What to work on:
Your task is to print each record exactly as it reads.

Source material below:

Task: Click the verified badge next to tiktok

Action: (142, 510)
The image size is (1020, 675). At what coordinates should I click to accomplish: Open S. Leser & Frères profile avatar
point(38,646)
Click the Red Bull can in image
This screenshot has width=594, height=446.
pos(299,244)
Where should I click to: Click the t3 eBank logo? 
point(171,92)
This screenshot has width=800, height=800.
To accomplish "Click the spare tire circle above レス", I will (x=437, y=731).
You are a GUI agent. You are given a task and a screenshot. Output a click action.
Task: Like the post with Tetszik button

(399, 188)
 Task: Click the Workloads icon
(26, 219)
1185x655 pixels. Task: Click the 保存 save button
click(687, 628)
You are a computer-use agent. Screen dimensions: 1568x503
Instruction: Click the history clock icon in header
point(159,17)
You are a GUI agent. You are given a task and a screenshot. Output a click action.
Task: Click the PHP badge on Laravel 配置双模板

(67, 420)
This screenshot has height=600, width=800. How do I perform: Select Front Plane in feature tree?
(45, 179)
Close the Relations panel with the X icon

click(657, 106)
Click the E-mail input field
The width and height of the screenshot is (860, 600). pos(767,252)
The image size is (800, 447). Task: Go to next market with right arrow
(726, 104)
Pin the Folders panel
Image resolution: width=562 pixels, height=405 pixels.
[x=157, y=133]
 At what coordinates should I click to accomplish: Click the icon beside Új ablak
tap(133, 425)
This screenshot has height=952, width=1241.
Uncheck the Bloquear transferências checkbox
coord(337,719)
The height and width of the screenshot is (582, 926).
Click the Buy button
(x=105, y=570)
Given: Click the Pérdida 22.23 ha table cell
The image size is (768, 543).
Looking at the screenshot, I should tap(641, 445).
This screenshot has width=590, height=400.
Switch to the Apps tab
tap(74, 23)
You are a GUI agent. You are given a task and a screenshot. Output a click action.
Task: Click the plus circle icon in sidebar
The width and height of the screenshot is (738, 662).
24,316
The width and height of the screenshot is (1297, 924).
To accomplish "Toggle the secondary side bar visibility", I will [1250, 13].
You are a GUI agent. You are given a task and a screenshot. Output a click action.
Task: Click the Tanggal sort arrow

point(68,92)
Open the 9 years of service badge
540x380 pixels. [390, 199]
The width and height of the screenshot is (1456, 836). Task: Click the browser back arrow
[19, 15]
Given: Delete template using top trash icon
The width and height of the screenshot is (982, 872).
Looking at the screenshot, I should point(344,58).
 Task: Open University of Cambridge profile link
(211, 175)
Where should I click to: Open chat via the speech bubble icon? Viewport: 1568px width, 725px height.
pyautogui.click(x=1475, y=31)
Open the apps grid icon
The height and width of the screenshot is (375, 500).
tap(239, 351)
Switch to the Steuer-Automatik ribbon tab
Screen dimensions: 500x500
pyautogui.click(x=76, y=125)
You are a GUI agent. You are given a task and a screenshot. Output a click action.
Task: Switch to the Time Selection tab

End of Source material.

Result of the exercise:
Task: Click the verified badge next to tiktok

Action: (142, 510)
The image size is (1020, 675). At what coordinates should I click to accomplish: Open S. Leser & Frères profile avatar
point(38,646)
Click the Red Bull can in image
This screenshot has width=594, height=446.
pos(299,244)
Where should I click to: Click the t3 eBank logo? 
point(171,92)
This screenshot has width=800, height=800.
To accomplish "Click the spare tire circle above レス", I will (x=437, y=731).
You are a GUI agent. You are given a task and a screenshot. Output a click action.
Task: Like the post with Tetszik button

(399, 188)
 Task: Click the Workloads icon
(26, 219)
1185x655 pixels. Task: Click the 保存 save button
click(687, 628)
You are a computer-use agent. Screen dimensions: 1568x503
Instruction: Click the history clock icon in header
point(159,17)
You are a GUI agent. You are given a task and a screenshot. Output a click action.
Task: Click the PHP badge on Laravel 配置双模板

(67, 420)
This screenshot has height=600, width=800. How do I perform: Select Front Plane in feature tree?
(45, 179)
Close the Relations panel with the X icon

click(657, 106)
Click the E-mail input field
The width and height of the screenshot is (860, 600). pos(767,252)
The image size is (800, 447). Task: Go to next market with right arrow
(726, 104)
Pin the Folders panel
Image resolution: width=562 pixels, height=405 pixels.
[x=157, y=133]
 At what coordinates should I click to accomplish: Click the icon beside Új ablak
tap(133, 425)
This screenshot has height=952, width=1241.
Uncheck the Bloquear transferências checkbox
coord(337,719)
The height and width of the screenshot is (582, 926).
Click the Buy button
(x=105, y=570)
Given: Click the Pérdida 22.23 ha table cell
The image size is (768, 543).
Looking at the screenshot, I should tap(641, 445).
This screenshot has width=590, height=400.
Switch to the Apps tab
tap(74, 23)
You are a GUI agent. You are given a task and a screenshot. Output a click action.
Task: Click the plus circle icon in sidebar
The width and height of the screenshot is (738, 662).
24,316
The width and height of the screenshot is (1297, 924).
To accomplish "Toggle the secondary side bar visibility", I will [1250, 13].
You are a GUI agent. You are given a task and a screenshot. Output a click action.
Task: Click the Tanggal sort arrow

point(68,92)
Open the 9 years of service badge
540x380 pixels. [390, 199]
The width and height of the screenshot is (1456, 836). Task: Click the browser back arrow
[19, 15]
Given: Delete template using top trash icon
The width and height of the screenshot is (982, 872).
Looking at the screenshot, I should point(344,58).
 Task: Open University of Cambridge profile link
(211, 175)
Where should I click to: Open chat via the speech bubble icon? Viewport: 1568px width, 725px height.
pyautogui.click(x=1475, y=31)
Open the apps grid icon
The height and width of the screenshot is (375, 500).
tap(239, 351)
Switch to the Steuer-Automatik ribbon tab
Screen dimensions: 500x500
pyautogui.click(x=76, y=125)
You are a GUI agent. You are given a task and a screenshot. Output a click action.
Task: Switch to the Time Selection tab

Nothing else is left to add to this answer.